クリスに頼めば働かなくても住まわせてもらえそうだけど。まさか、毒殺しようとしてる?でも、この状況で毒殺されたら、真っ先にリリィ・アップルが疑われるわよね。まあ、私の治癒力があれば死ぬことはなさそうだけど。
シャーロットは辛うじてそうなの、とだけ言い、新居へと足を踏み入れた。
**********
シャーロットの心配をよそに、新生活は何事もなく過ぎた。
何事もなさすぎて3年も経ってしまったわ。
月に数回、ブラックウェル侯爵家に戻りテオドールに会うのがシャーロットの楽しみとなっている。
「シャーロット様、見てください。
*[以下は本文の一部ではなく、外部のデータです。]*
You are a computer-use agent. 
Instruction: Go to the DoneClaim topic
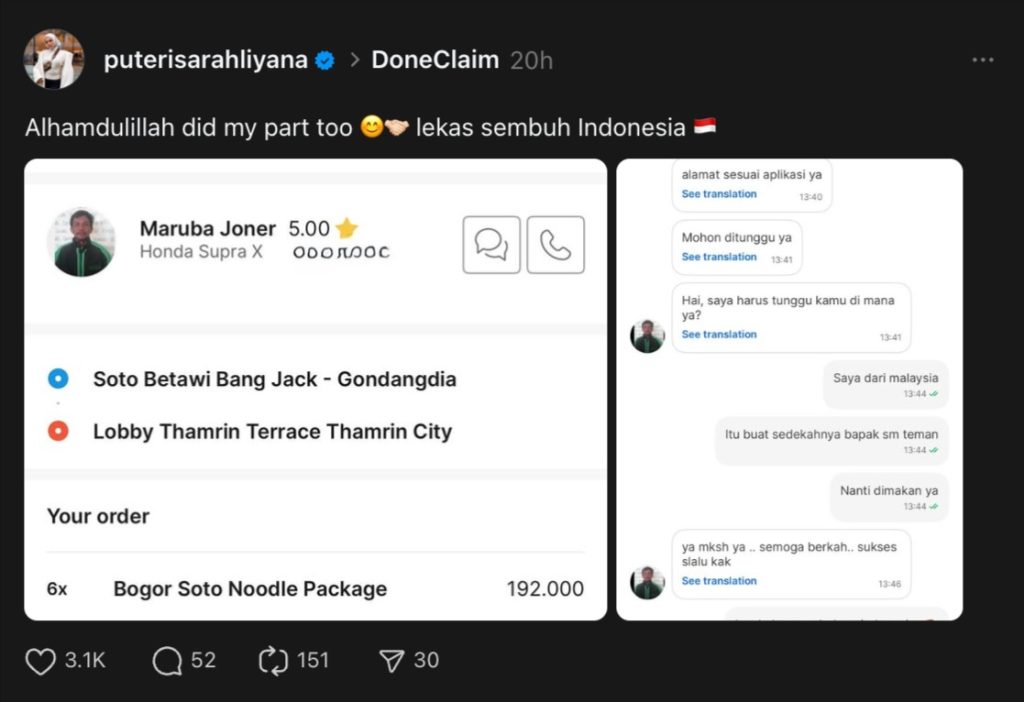click(435, 60)
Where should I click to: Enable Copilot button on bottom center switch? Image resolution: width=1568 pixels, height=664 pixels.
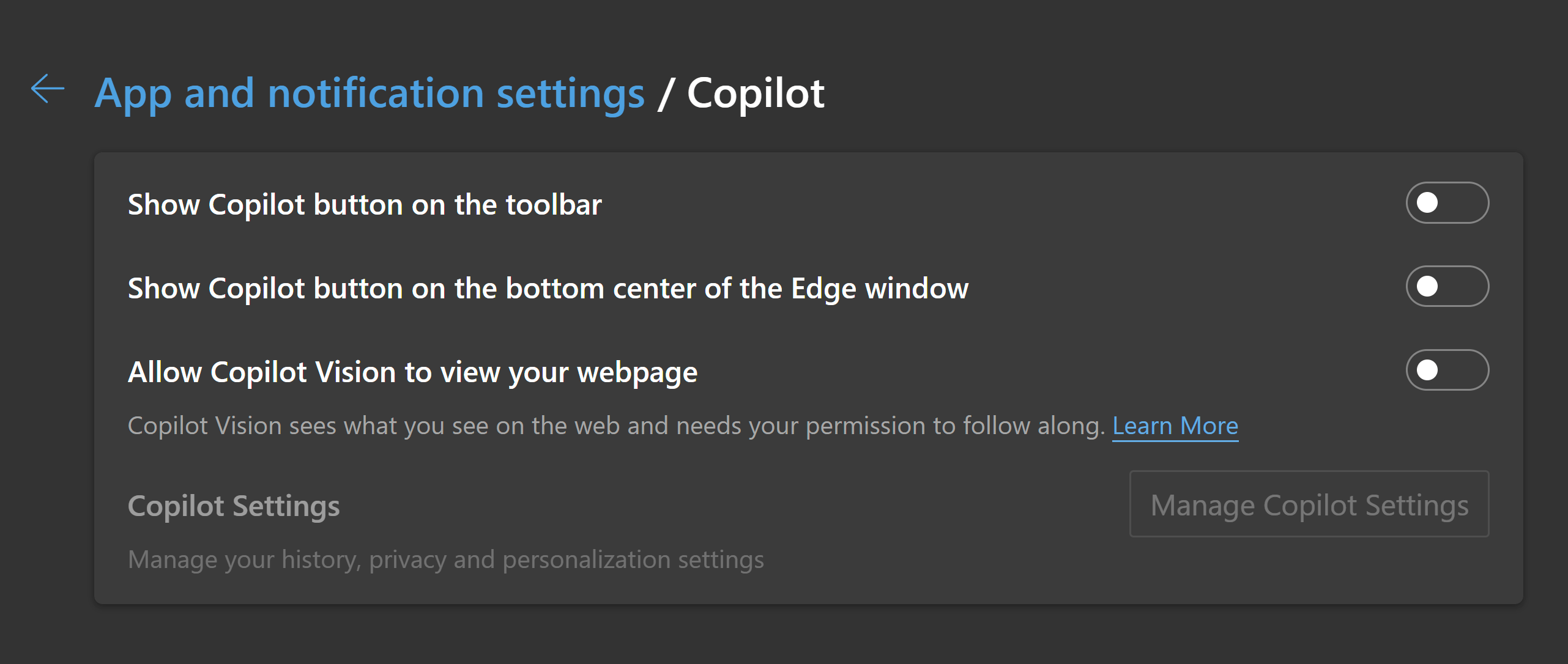pyautogui.click(x=1447, y=286)
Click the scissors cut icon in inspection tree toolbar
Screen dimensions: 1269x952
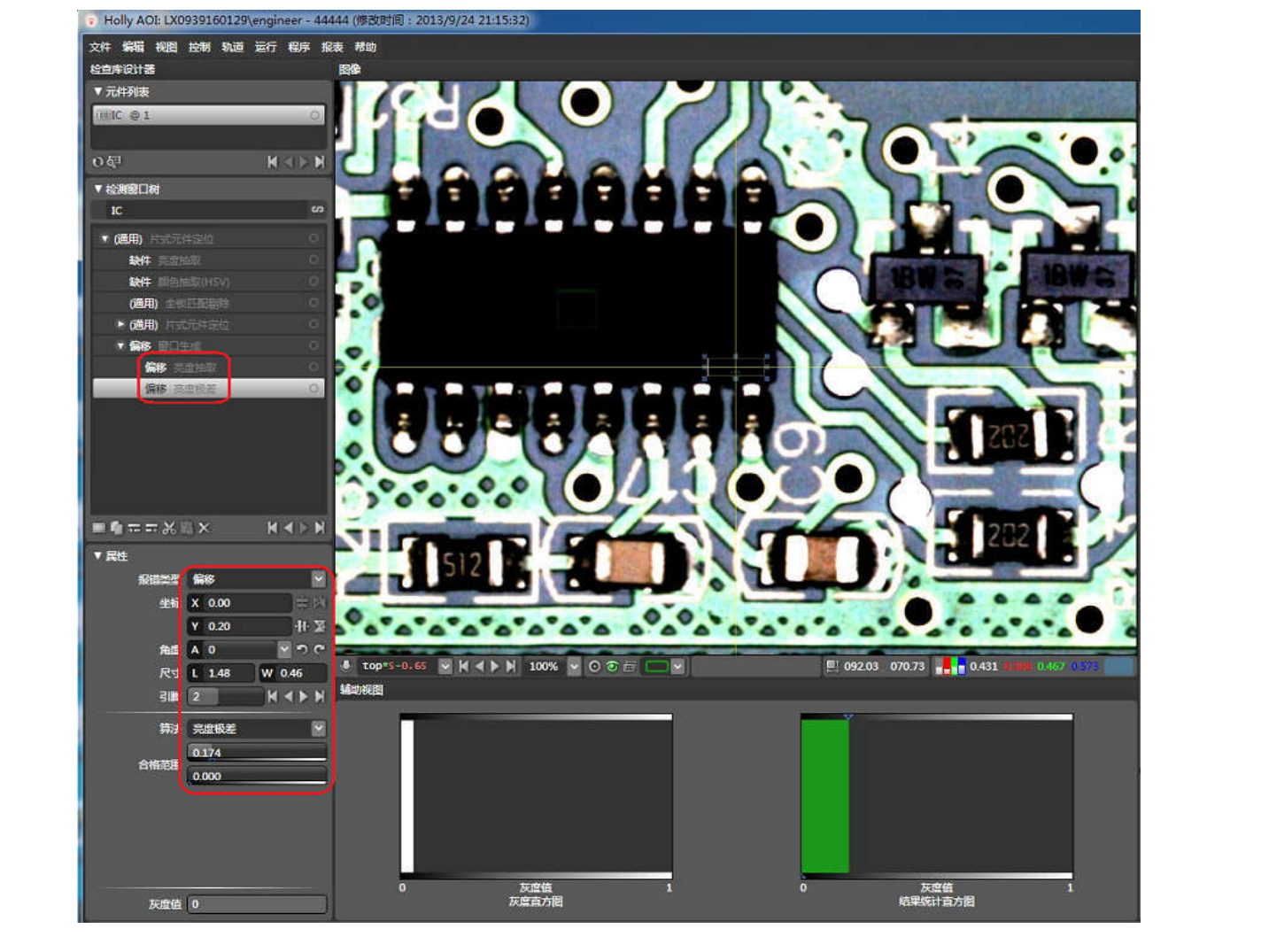(169, 528)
シャーロット様には劣りますが、美しい花ですよ」
テオドールも6歳になり、父親とそっくりな外見になるだろうと予感させられた。
いつだったか、私がテオドールの名前を付けた時に思い浮かんだ光景と全く同じだわ。
「本当ね」
そう言って微笑むシャーロットは絵画から飛び出したように幻想的だった。
やっぱりシャーロット様は美しい。
テオドールが内心でそう思っていると、背後から母親の声が聞こえた。
「テオ、あまりシャーロット様を困らせてはいけませんよ」
「はあい」
返事は素直に言いつつ、テオドールはシャーロットに向かって跪いた。
「シャーロット様、ぼくと結婚してください」
今は無理でも、いつかシャーロット様と結婚するんだ。
テオドールは美しく微笑むシャーロットを見て決心した。
「まあ、この子ったら。すみません、シャーロット様。もう、テオったら、シャーロット様はご結婚しておられるのですよ」
「ふふ。テオドール、嬉しいわ。でもね、私はもう結婚しているからテオドールと結婚できないのよ」
かわいい王子様。私にもこう言ってくれる人がいたら良かったのに。私に子供がいたらこんな感じなのかしら。
シャーロットはテオドールとケリーを見て羨ましく思った。
**********
家に帰ると、甘い匂いが漂っていた。
「おかえりなさい、シャーロット。今、苺のドライフルーツを使ったガトーショコラを焼いているの。焼きたてはとっても美味しいわよ」
「…いただくわ」
3年間過ごしてきて、シャーロットはリリィの腕前を認めざるを得なかった。
王宮料理人にスカウトされた実力は伊達じゃないわね。侯爵家で食べた料理よりもずっと美味しい。
でも、この生活も終わりにしないと。
夜、クリスが帰宅したのを確認してシャーロットは部屋を訪ねた。
「話しがあるのだけれど」
声をかけると無言でクリスが部屋から出てきた。